WHAT THIS TASK INVOLVES
Check every line below for the word "options" and copy each one that has it.

[Collected data]
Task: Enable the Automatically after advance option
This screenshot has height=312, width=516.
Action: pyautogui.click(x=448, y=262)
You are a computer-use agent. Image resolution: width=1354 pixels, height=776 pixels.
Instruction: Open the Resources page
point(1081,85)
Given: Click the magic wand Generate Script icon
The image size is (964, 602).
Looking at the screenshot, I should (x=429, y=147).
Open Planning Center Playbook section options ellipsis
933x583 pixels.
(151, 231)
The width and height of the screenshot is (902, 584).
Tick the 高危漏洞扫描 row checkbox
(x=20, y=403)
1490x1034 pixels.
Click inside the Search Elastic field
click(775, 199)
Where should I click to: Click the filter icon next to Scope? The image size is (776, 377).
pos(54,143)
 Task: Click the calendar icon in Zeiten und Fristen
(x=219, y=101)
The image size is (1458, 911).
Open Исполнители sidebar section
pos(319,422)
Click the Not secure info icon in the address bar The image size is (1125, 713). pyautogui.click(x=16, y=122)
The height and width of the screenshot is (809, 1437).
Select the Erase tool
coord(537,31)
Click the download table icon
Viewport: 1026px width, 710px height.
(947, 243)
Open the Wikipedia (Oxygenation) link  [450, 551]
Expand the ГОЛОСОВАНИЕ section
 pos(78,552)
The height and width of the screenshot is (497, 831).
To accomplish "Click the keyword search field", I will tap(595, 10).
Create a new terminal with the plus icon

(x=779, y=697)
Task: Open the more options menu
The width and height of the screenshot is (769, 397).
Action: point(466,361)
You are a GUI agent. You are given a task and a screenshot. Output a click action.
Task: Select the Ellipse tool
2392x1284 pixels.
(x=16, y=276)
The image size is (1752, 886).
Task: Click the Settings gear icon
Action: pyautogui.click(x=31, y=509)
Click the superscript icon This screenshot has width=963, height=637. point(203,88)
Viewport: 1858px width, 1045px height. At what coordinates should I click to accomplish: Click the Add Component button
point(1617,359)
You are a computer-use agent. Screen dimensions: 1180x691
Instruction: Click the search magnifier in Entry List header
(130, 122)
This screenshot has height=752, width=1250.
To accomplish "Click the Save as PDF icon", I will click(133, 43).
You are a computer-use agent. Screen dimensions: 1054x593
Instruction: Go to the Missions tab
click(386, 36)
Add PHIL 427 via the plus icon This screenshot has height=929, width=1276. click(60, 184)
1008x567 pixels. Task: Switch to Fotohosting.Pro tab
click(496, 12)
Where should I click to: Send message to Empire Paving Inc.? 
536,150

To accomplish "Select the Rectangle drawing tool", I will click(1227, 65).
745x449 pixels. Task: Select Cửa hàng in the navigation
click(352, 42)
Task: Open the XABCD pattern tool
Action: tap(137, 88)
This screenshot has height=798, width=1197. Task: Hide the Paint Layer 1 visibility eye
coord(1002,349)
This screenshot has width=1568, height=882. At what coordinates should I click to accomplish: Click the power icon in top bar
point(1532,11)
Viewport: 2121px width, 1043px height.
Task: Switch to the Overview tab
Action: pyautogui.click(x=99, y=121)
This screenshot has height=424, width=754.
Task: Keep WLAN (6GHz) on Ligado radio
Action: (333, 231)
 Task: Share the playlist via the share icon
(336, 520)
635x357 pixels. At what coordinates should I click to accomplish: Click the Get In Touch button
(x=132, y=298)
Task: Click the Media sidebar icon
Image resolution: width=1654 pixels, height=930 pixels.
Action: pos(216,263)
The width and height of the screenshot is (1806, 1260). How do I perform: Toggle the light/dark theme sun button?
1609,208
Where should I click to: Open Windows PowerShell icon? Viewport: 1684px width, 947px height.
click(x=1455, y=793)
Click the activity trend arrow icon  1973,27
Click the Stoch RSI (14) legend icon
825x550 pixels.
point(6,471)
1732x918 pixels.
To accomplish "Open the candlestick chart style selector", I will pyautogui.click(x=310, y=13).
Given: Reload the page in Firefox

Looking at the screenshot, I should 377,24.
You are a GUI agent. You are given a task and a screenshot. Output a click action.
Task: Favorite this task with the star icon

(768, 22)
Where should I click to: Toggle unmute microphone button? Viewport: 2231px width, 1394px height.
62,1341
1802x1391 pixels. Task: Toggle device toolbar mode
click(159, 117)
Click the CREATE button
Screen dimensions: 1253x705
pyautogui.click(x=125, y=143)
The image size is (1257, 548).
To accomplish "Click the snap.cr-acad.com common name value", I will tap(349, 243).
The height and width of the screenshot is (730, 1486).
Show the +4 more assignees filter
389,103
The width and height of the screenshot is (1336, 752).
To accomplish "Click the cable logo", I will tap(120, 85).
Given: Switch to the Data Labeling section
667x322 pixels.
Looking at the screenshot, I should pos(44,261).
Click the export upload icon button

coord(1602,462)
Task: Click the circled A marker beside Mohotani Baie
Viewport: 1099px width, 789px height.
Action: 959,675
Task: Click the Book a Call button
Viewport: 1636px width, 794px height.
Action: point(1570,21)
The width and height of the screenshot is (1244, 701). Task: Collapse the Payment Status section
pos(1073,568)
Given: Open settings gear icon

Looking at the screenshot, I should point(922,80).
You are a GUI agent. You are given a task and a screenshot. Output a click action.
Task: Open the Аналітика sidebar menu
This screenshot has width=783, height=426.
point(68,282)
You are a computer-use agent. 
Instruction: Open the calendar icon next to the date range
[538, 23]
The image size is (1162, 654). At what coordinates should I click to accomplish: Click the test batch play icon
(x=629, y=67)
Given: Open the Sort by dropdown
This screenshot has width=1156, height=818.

RESPONSE TO THIS TASK
Open Planning Center Playbook section options ellipsis
Task: Open the more options menu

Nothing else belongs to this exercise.